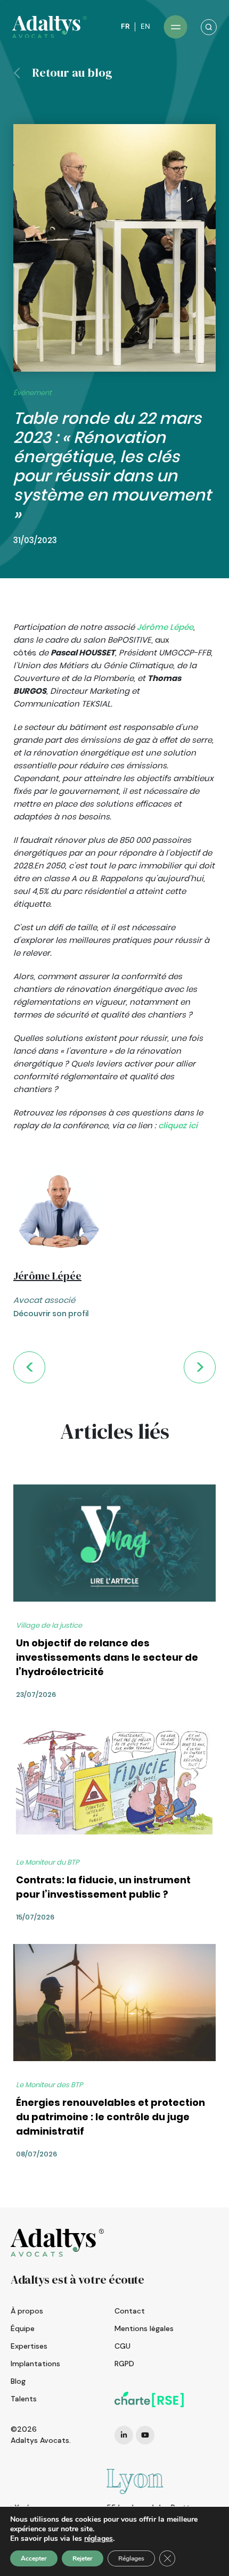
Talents (24, 2398)
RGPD (124, 2363)
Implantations (35, 2363)
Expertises (29, 2346)
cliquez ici (178, 1125)
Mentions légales (144, 2328)
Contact (129, 2311)
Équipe (23, 2328)
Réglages (131, 2558)
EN (145, 26)
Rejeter (82, 2558)
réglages (98, 2539)
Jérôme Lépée (165, 627)
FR (125, 26)
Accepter (34, 2558)
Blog (18, 2381)
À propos (27, 2311)
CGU (122, 2346)
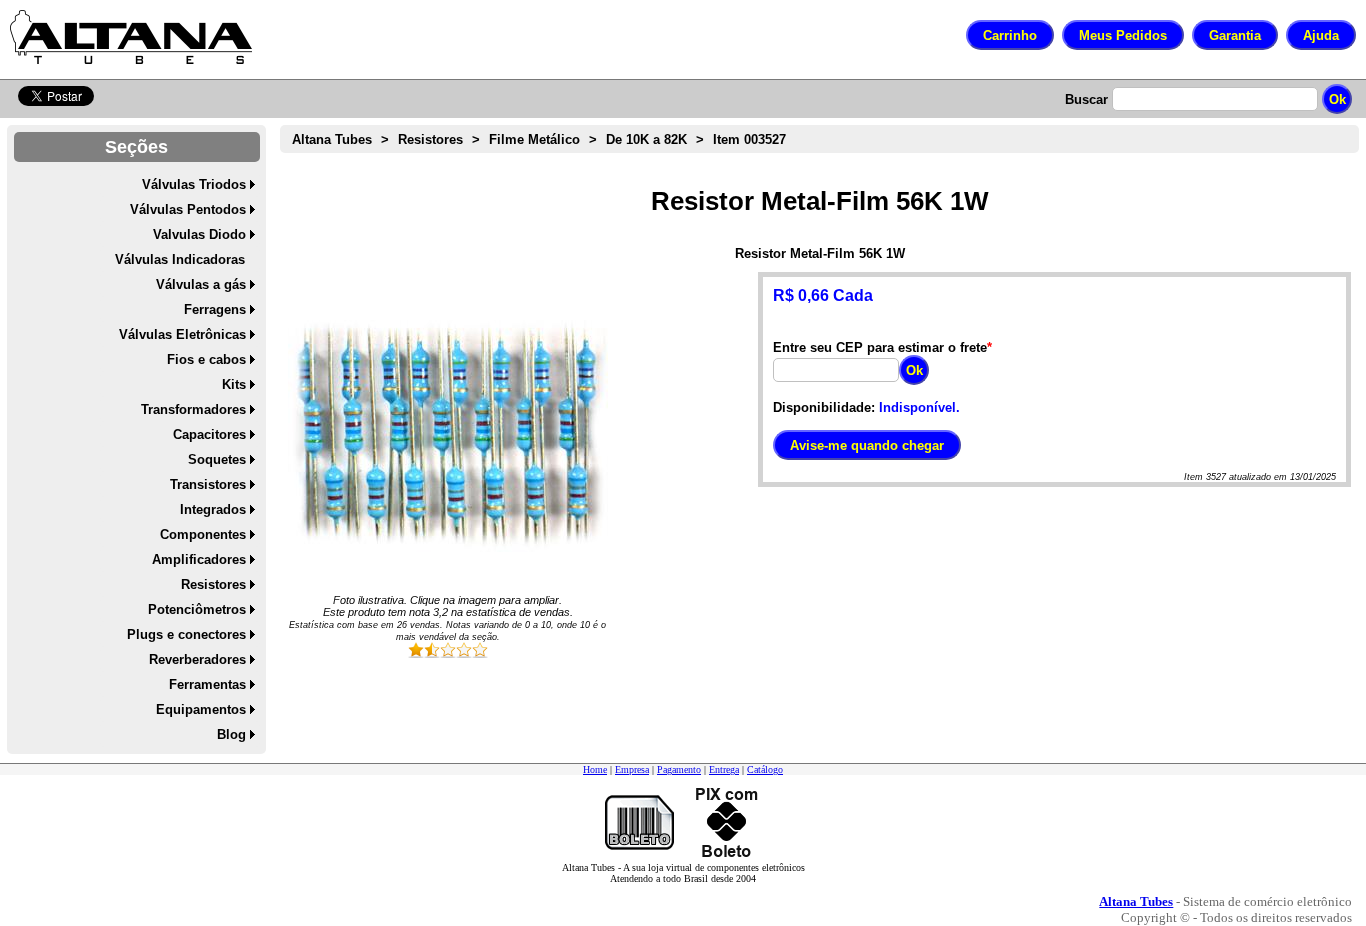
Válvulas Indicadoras (180, 259)
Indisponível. (919, 407)
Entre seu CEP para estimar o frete (880, 347)
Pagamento (679, 769)
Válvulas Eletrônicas (182, 334)
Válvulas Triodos (194, 184)
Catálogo (765, 769)
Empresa (632, 769)
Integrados (213, 509)
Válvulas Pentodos (188, 209)
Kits (234, 384)
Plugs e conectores (186, 634)
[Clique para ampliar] (448, 432)
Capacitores (209, 434)
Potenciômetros (197, 609)
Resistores (213, 584)
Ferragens (215, 309)
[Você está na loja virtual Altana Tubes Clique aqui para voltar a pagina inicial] (131, 37)
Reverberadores (197, 659)
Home (595, 769)
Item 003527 (749, 139)
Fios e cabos (206, 359)
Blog (231, 734)
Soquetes (217, 459)
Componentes (203, 534)
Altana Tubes (332, 139)
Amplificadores (199, 559)
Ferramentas (207, 684)
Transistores (208, 484)
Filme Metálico (534, 139)
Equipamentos (201, 709)
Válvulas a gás (201, 284)
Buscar (1086, 99)
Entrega (724, 769)
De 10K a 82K (646, 139)
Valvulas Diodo (199, 234)
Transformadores (193, 409)
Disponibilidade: (824, 407)
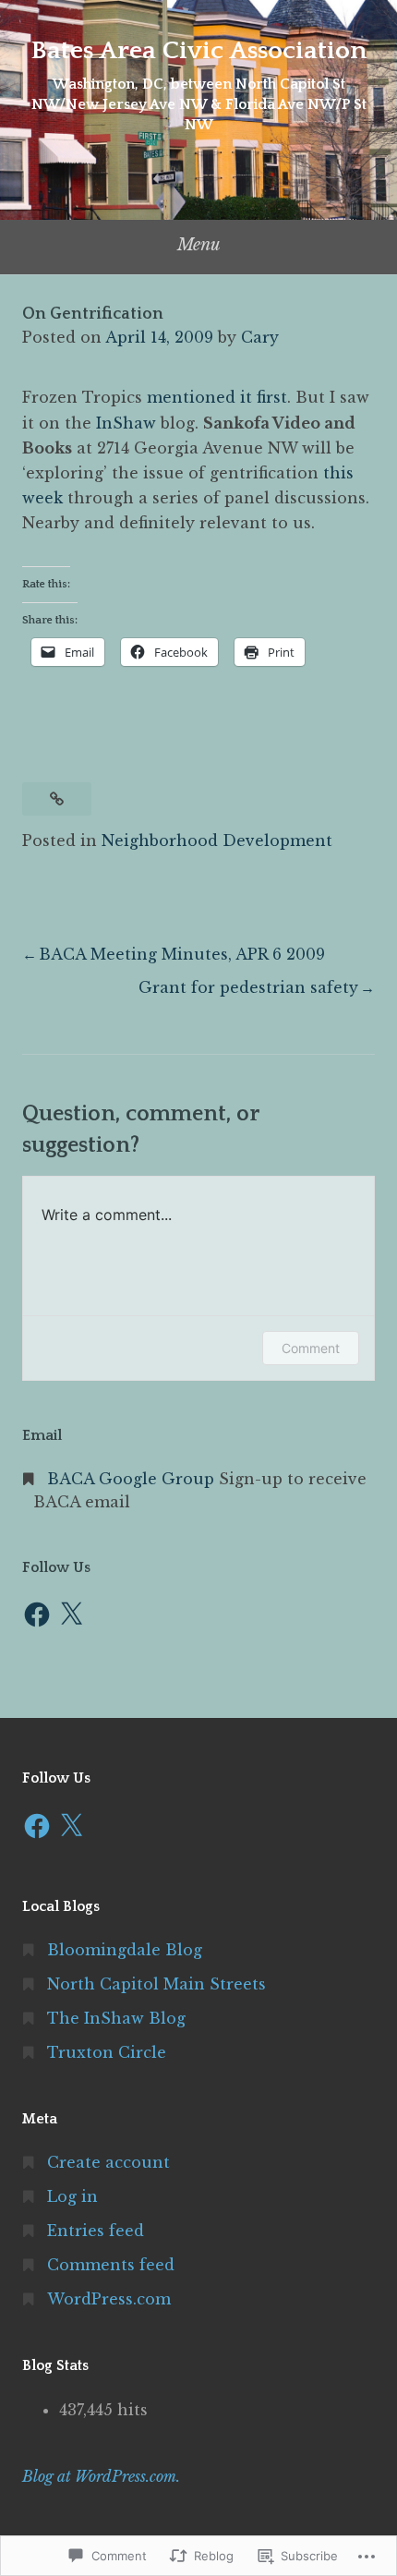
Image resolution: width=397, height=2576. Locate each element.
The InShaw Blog (116, 2018)
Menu (199, 245)
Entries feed (95, 2230)
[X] (71, 1614)
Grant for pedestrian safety (248, 987)
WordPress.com (109, 2299)
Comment (311, 1348)
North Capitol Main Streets (156, 1984)
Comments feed (110, 2265)
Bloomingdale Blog (124, 1950)
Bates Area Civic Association (198, 50)
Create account (108, 2162)
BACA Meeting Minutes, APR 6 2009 (182, 954)
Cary (260, 337)
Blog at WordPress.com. (101, 2476)
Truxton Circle (106, 2052)
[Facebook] (37, 1614)
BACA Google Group (130, 1478)
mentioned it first (217, 397)
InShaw (128, 423)
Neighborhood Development (217, 840)
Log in (72, 2196)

========================================================================

Assigned task: Retype the records above line for line and exactly, omitting their pictures.

Response below:
Talents (24, 2398)
RGPD (124, 2363)
Implantations (35, 2363)
Expertises (29, 2346)
cliquez ici (178, 1125)
Mentions légales (144, 2328)
Contact (129, 2311)
Équipe (23, 2328)
Réglages (131, 2558)
EN (145, 26)
Rejeter (82, 2558)
réglages (98, 2539)
Jérôme Lépée (165, 627)
FR (125, 26)
Accepter (34, 2558)
Blog (18, 2381)
À propos (27, 2311)
CGU (122, 2346)
Válvulas Indicadoras (180, 259)
Indisponível. (919, 407)
Entre seu CEP para estimar o frete (880, 347)
Pagamento (679, 769)
Válvulas Eletrônicas (182, 334)
Válvulas Triodos (194, 184)
Catálogo (765, 769)
Empresa (632, 769)
Integrados (213, 509)
Válvulas Pentodos (188, 209)
Kits (234, 384)
Plugs e conectores (186, 634)
[Clique para ampliar] (448, 432)
Capacitores (209, 434)
Potenciômetros (197, 609)
Resistores (213, 584)
Ferragens (215, 309)
[Você está na loja virtual Altana Tubes Clique aqui para voltar a pagina inicial] (131, 37)
Reverberadores (197, 659)
Home (595, 769)
Item 003527 (749, 139)
Fios e cabos (206, 359)
Blog (231, 734)
Soquetes (217, 459)
Componentes (203, 534)
Altana Tubes (332, 139)
Amplificadores (199, 559)
Ferramentas (207, 684)
Transistores (208, 484)
Filme Metálico (534, 139)
Equipamentos (201, 709)
Válvulas a gás (201, 284)
Buscar (1086, 99)
Entrega (724, 769)
De 10K a 82K (646, 139)
Valvulas Diodo (199, 234)
Transformadores (193, 409)
Disponibilidade: (824, 407)
Image resolution: width=397, height=2576. Locate each element.
The InShaw Blog (116, 2018)
Menu (199, 245)
Entries feed (95, 2230)
[X] (71, 1614)
Grant for pedestrian safety (248, 987)
WordPress.com (109, 2299)
Comment (311, 1348)
North Capitol Main Streets (156, 1984)
Comments feed (110, 2265)
Bloomingdale Blog (124, 1950)
Bates Area Civic Association (198, 50)
Create account (108, 2162)
BACA Meeting Minutes, APR 6 2009 (182, 954)
Cary (260, 337)
Blog at WordPress.com. (101, 2476)
Truxton Circle (106, 2052)
[Facebook] (37, 1614)
BACA Google Group (130, 1478)
mentioned it first (217, 397)
InShaw (128, 423)
Neighborhood Development (217, 840)
Log in (72, 2196)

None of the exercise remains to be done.